EW's best summer books -- part 2 | EW.com


EW's best summer books -- part 2

Rebecca Ascher-Walsh names five novels that are perfect for the beach

EW’s best summer books – part 2

When it comes to summer reads, I’m in complete agreement with our book editor, Tina Jordan, who shared her faves last week. But I would put another five up there with her seven picks – novels that are so perfectly suited to the season that neither sand flies, heatstroke, nor ”Survivor” reruns will make you look up from their pages. (They are listed in alphabetical order.)

1. Back Roads, by Tawni O’Dell OK, so Oprah has named it as one of her books, but I read it first. Contrary to what we’ve come to expect of the talk show queen’s selects, I don’t think this story of a young boy struggling to raise his three sisters in poverty-stricken Western Pennsylvania will change your life, but you’ll be delighted to make the characters’ acquaintance.

2. The Binding Chair or, A Visit From the Foot Emancipation Society, by Kathryn Harrison I’m in the middle of it right now, and have to admit that I’m slightly on the fence about it. (After all, if it were irresistible, I’d be at home under the covers reading it right now, not writing about it.) But Harrison is a magical writer, and her take on a changing Chinese society is fascinating – well worth hauling to the beach for a day or two.

3. The Dress Lodger, by Sheri Holman This is, in many ways, a perfect book for everyone: A beautifully written story about the relationship between a teenage prostitute and a physician set in cholera-infested England, circa 1831. Holman writes elegantly about some really ”oh gross tell me again” aspects of life, at a time when bodies were no sooner put in the ground than they were hauled back up again by grave robbers.
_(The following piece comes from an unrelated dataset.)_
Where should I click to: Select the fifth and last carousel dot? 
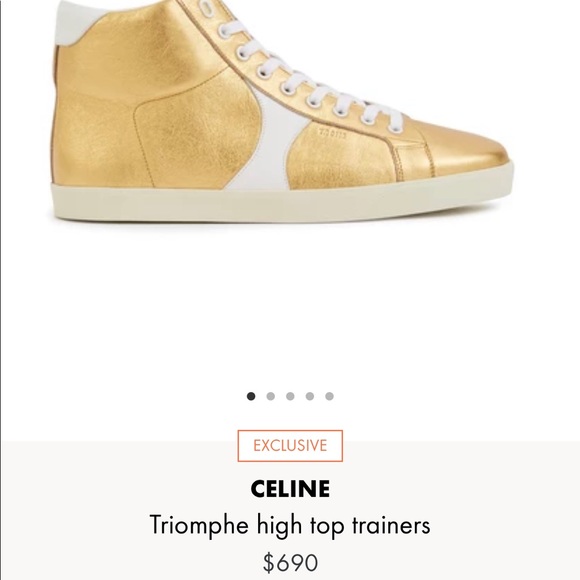[x=329, y=396]
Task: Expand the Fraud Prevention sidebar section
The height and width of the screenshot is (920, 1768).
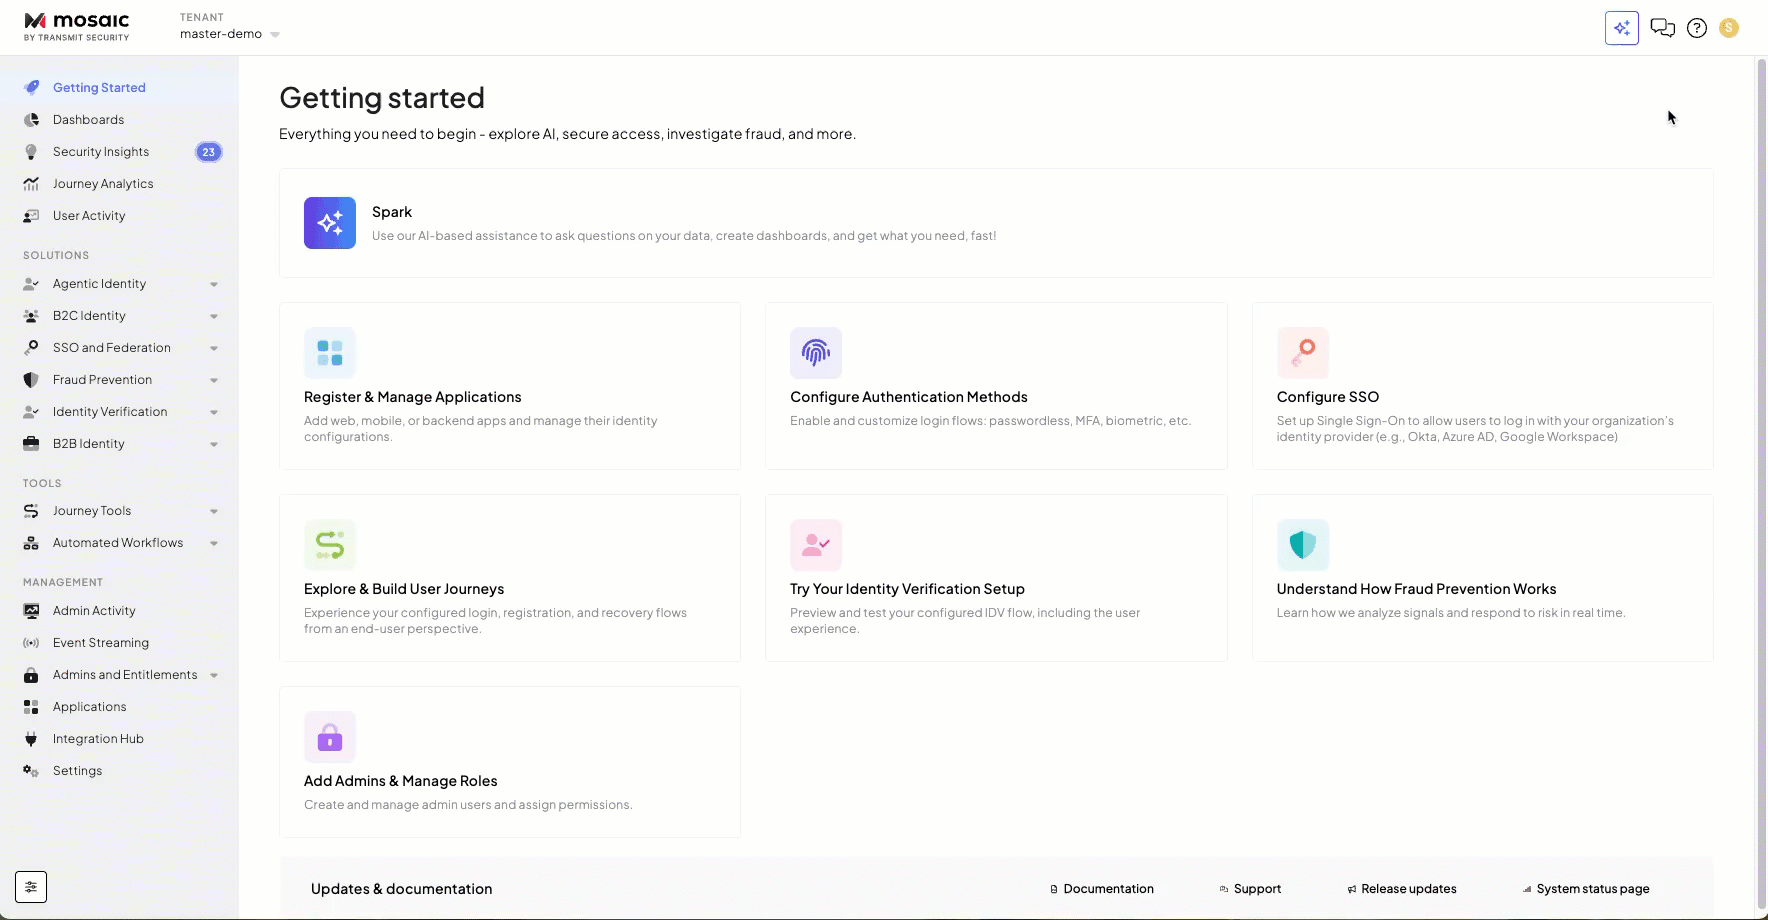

4. The Fig Eater, by Jody Shields Another period book that I promise doesn’t feel even remotely good for you, this novel focuses on the investigation of the murder of a young woman named Dora in Vienna, circa 1910 (yes, Freud’s Dora). Again, it pays equally thorough attention to both suspense and relationships, á la ”The Alienist,” and is hypnotically written. The only caveat: ”The Fig Eater” falls apart in the last 50 pages, although what precedes is well worth the slight disappointment at the end.

5. In the Heart of the Sea: The Tragedy of the Whaleship Essex, by Nathaniel Philbrick This nonfiction account of the shipping disaster that inspired ”Moby Dick” makes ”The Perfect Storm” look like milquetoast. It’s the ultimate ”man against the sea” epic, complete with – can you stand it? – cannibalism. And you thought it was gross to see the Survivors eating rats.